Fourteen years ago Doug’s sister passed away after a devastating illness. It was heartbreaking for so many and especially her adult children. I clearly remember being at the ‘wake’ after the official service and my Doug being overcome with emotion. He approached his nephew and said “I’m so sorry for your loss.” And then, a beautiful moment of reverence unfolded as his nephew took his shoulders and replied, “And I am so sorry for your loss too.” I have never forgotten the generosity of this young man who had unfailingly supported his mother through nine months of painful decline. For him to have the love and understanding to be with someone else’s grief while his own was suffocating was truly an act of some kind of holiness.
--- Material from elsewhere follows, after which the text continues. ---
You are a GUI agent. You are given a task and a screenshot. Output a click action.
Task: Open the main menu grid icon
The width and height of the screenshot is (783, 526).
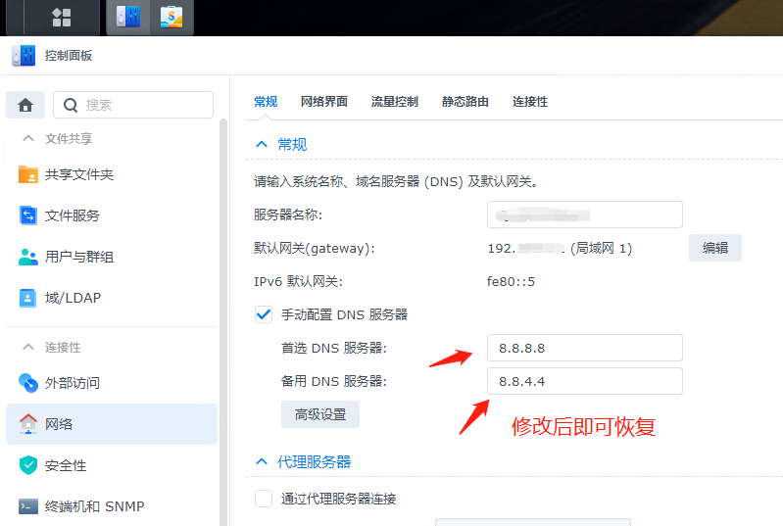pos(61,17)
What I realize is that I have not been in that head space these past ten weeks. I’ve acknowledged the losses of Doug’s children but as more and more friends tell me how much they are grieving Doug I am realizing that I have not been able to hear what others have been saying. And for certain, I am not holding myself accountable because who knew what a tizzy this grief thing would throw me into.
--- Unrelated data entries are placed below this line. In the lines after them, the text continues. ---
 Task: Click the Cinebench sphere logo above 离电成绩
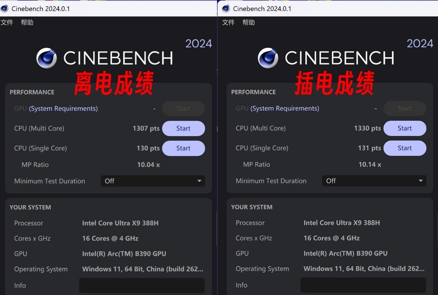click(47, 58)
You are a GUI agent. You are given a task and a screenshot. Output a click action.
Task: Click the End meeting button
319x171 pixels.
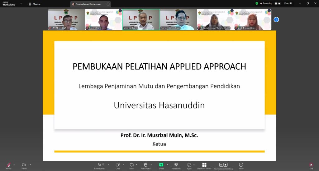tap(311, 165)
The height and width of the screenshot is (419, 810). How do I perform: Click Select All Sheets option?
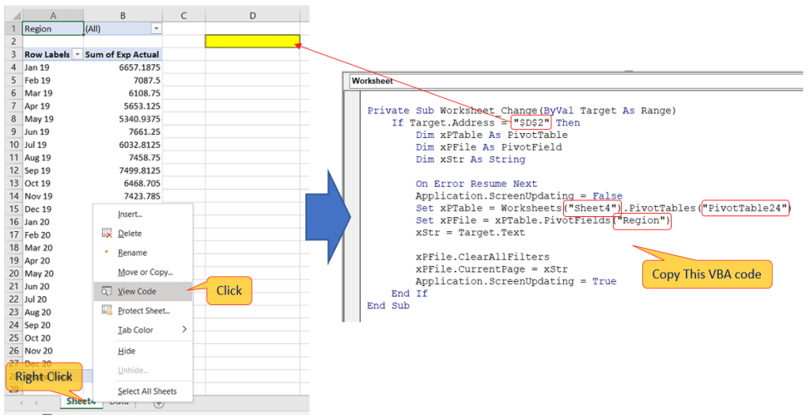(x=147, y=391)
It’s not that I haven’t been aware and empathetic to others. There are several losses this month from the past and present. I’ve done my best to let others know I am thinking of them but what is obvious is how much I have avoided hearing how Doug’s passing has impacted people who loved him. They have had to grieve alone or with each other. It has been too hard for me to be open to listening to what feels like a compounding of my own grief.
As much as I’ve pushed back on these conversations I realize they are coming. The few times people have said ‘he was such a great guy, a good soul, a kind man, a special friend,’ etc. makes me feel proud to have been his wife. And it also reminds me of what I have lost and what we will all miss in the weeks and months ahead.
There’s nothing to do about this right now. Time will come. It felt important today to say out loud and again that grievers need a very wide berth. We, myself, the people closest and those on the edge of a beloved person, can and will do their best. And long ago, a young man showed up with his best in a memorable way.